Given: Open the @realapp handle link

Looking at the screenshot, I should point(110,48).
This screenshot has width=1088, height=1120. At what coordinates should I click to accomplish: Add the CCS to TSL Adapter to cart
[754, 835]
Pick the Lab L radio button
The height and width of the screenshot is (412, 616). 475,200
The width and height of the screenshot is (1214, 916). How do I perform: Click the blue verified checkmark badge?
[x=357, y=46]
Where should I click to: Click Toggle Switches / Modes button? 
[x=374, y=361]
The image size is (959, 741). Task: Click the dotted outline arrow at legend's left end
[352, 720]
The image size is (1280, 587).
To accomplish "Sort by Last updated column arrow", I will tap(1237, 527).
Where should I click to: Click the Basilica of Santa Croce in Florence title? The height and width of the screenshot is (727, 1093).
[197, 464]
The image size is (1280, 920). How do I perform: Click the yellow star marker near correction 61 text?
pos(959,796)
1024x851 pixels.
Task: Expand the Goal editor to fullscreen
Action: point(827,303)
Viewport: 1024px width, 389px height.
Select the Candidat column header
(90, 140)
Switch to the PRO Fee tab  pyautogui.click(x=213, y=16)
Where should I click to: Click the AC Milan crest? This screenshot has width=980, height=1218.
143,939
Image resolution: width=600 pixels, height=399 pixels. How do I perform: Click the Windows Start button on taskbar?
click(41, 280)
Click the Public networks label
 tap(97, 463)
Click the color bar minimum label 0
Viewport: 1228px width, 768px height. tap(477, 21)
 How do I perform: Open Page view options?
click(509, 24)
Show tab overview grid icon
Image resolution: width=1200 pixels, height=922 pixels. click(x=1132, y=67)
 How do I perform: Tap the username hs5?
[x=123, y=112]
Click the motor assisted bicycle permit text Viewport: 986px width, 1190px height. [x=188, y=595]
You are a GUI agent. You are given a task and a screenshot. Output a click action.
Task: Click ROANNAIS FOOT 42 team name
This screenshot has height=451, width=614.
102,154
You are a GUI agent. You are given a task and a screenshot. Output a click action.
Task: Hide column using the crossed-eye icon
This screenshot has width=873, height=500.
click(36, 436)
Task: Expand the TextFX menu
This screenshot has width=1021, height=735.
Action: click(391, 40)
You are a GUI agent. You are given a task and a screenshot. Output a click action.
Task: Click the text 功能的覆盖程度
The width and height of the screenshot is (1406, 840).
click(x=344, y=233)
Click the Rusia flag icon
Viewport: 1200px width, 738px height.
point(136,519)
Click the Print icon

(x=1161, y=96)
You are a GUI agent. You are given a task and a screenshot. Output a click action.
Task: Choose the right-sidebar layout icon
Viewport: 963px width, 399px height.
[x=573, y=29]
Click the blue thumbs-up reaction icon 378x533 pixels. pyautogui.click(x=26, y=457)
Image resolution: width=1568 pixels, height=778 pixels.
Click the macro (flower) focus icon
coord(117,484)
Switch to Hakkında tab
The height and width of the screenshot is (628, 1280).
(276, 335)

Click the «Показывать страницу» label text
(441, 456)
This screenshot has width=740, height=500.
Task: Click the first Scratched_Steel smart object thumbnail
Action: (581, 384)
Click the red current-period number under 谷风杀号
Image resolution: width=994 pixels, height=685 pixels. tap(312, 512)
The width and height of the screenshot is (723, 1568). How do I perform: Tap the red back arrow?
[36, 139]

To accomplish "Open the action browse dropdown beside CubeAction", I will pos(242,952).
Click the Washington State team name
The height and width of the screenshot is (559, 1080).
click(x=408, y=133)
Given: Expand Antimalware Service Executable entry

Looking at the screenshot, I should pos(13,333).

=======

All of the entries above need to be set down again exactly.

Given: Open the @realapp handle link

Looking at the screenshot, I should point(110,48).
This screenshot has width=1088, height=1120. At what coordinates should I click to accomplish: Add the CCS to TSL Adapter to cart
[754, 835]
Pick the Lab L radio button
The height and width of the screenshot is (412, 616). 475,200
The width and height of the screenshot is (1214, 916). How do I perform: Click the blue verified checkmark badge?
[x=357, y=46]
Where should I click to: Click Toggle Switches / Modes button? 
[x=374, y=361]
The image size is (959, 741). Task: Click the dotted outline arrow at legend's left end
[352, 720]
The image size is (1280, 587).
To accomplish "Sort by Last updated column arrow", I will tap(1237, 527).
Where should I click to: Click the Basilica of Santa Croce in Florence title? The height and width of the screenshot is (727, 1093).
[197, 464]
The image size is (1280, 920). How do I perform: Click the yellow star marker near correction 61 text?
pos(959,796)
1024x851 pixels.
Task: Expand the Goal editor to fullscreen
Action: point(827,303)
Viewport: 1024px width, 389px height.
Select the Candidat column header
(90, 140)
Switch to the PRO Fee tab  pyautogui.click(x=213, y=16)
Where should I click to: Click the AC Milan crest? This screenshot has width=980, height=1218.
143,939
Image resolution: width=600 pixels, height=399 pixels. How do I perform: Click the Windows Start button on taskbar?
click(41, 280)
Click the Public networks label
 tap(97, 463)
Click the color bar minimum label 0
Viewport: 1228px width, 768px height. tap(477, 21)
 How do I perform: Open Page view options?
click(509, 24)
Show tab overview grid icon
Image resolution: width=1200 pixels, height=922 pixels. click(x=1132, y=67)
 How do I perform: Tap the username hs5?
[x=123, y=112]
Click the motor assisted bicycle permit text Viewport: 986px width, 1190px height. [x=188, y=595]
You are a GUI agent. You are given a task and a screenshot. Output a click action.
Task: Click ROANNAIS FOOT 42 team name
This screenshot has height=451, width=614.
102,154
You are a GUI agent. You are given a task and a screenshot. Output a click action.
Task: Hide column using the crossed-eye icon
This screenshot has width=873, height=500.
click(36, 436)
Task: Expand the TextFX menu
This screenshot has width=1021, height=735.
Action: click(391, 40)
You are a GUI agent. You are given a task and a screenshot. Output a click action.
Task: Click the text 功能的覆盖程度
The width and height of the screenshot is (1406, 840).
click(x=344, y=233)
Click the Rusia flag icon
Viewport: 1200px width, 738px height.
point(136,519)
Click the Print icon

(x=1161, y=96)
You are a GUI agent. You are given a task and a screenshot. Output a click action.
Task: Choose the right-sidebar layout icon
Viewport: 963px width, 399px height.
[x=573, y=29]
Click the blue thumbs-up reaction icon 378x533 pixels. pyautogui.click(x=26, y=457)
Image resolution: width=1568 pixels, height=778 pixels.
Click the macro (flower) focus icon
coord(117,484)
Switch to Hakkında tab
The height and width of the screenshot is (628, 1280).
(276, 335)

Click the «Показывать страницу» label text
(441, 456)
This screenshot has width=740, height=500.
Task: Click the first Scratched_Steel smart object thumbnail
Action: (581, 384)
Click the red current-period number under 谷风杀号
Image resolution: width=994 pixels, height=685 pixels. tap(312, 512)
The width and height of the screenshot is (723, 1568). How do I perform: Tap the red back arrow?
[36, 139]

To accomplish "Open the action browse dropdown beside CubeAction", I will pos(242,952).
Click the Washington State team name
The height and width of the screenshot is (559, 1080).
click(x=408, y=133)
Given: Expand Antimalware Service Executable entry

Looking at the screenshot, I should pos(13,333).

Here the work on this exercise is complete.